Hopping is deliberately minimal, a single 60-minute bittering charge at around 15 IBU and nothing late, just enough to keep the wort hospitable to the culture without adding hop character that would fight the funk. Early cubes carried Pacific Jade; later cubes used Simcoe as a straight one-for-one substitute. At 60 minutes the variety barely matters, so both sit happily in the same barrel.

Status

The fill is complete. All three rounds are now in the barrel, transferred clean under CO2, finishing at a combined 1.010 FG (1.057 OG, ~6.2% ABV) measured across the three rounds on a single RAPT Pill. Round one fermented out in the all-rounder and was closed-transferred in mid-June, inoculated at that first fill with the 375mL of live Rua. Round two was pitched straight onto the round-one yeast cake, took off faster than any fermentation here ever has, and went across as soon as it hit terminal gravity. Round three — the final two cubes on the same cake for a third time, run a touch cooler — was left to finish fully and transferred on 26 June, with the sanitised line held below the beer surface to keep the fill quiet and low in oxygen.

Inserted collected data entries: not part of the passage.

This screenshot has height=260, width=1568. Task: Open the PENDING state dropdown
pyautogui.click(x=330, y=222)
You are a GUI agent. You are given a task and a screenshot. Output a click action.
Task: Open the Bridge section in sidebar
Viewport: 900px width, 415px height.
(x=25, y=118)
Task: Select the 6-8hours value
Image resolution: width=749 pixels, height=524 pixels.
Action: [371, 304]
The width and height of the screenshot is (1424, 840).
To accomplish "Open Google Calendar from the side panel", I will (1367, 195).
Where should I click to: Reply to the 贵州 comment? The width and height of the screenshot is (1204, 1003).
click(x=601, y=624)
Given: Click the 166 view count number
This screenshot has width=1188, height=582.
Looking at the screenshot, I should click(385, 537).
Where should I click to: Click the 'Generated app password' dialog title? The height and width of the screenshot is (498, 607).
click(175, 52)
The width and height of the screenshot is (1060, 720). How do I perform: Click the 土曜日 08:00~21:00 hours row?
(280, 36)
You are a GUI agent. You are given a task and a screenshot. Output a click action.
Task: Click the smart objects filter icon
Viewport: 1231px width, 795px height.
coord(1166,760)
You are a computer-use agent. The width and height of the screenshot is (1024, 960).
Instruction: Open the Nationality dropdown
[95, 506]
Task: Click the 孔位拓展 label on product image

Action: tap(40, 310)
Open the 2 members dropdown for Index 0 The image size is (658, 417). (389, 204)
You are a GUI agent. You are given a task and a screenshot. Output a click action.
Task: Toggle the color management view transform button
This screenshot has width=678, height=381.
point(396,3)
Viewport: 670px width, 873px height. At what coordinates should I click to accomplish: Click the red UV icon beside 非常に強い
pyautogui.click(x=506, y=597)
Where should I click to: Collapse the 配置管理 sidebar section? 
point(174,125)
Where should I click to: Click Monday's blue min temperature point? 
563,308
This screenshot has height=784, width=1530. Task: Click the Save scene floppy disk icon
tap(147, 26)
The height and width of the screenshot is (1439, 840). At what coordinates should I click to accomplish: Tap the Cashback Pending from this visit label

The surprise was the barrel itself. It was thought to be a 115L barrel, but it drank all three rounds — roughly 125L of clean beer — and still has room for around ten more litres. That makes it a true quarter-cask closer to 130L, so the reserve that was meant to be held back for top-ups never happened; every drop went in. A fourth batch of around 23L is planned to fill it to the brim and finally bank that reserve. A little egg-like sulphur came off the barrel as it filled — the same benign fermentation sulphur seen earlier in the fill, expected to gas off and irrelevant under a year-plus of mixed culture. The simple pin in the bung has been swapped for a bubbler, for a clearer view of activity and a touch more protection against oxygen creeping in.

Once it is topped up, the barrel will be left to age for a minimum of 12 months, with a target of 18, sampled every three to four months and tracked toward a finished pH of 3.0 to 3.3.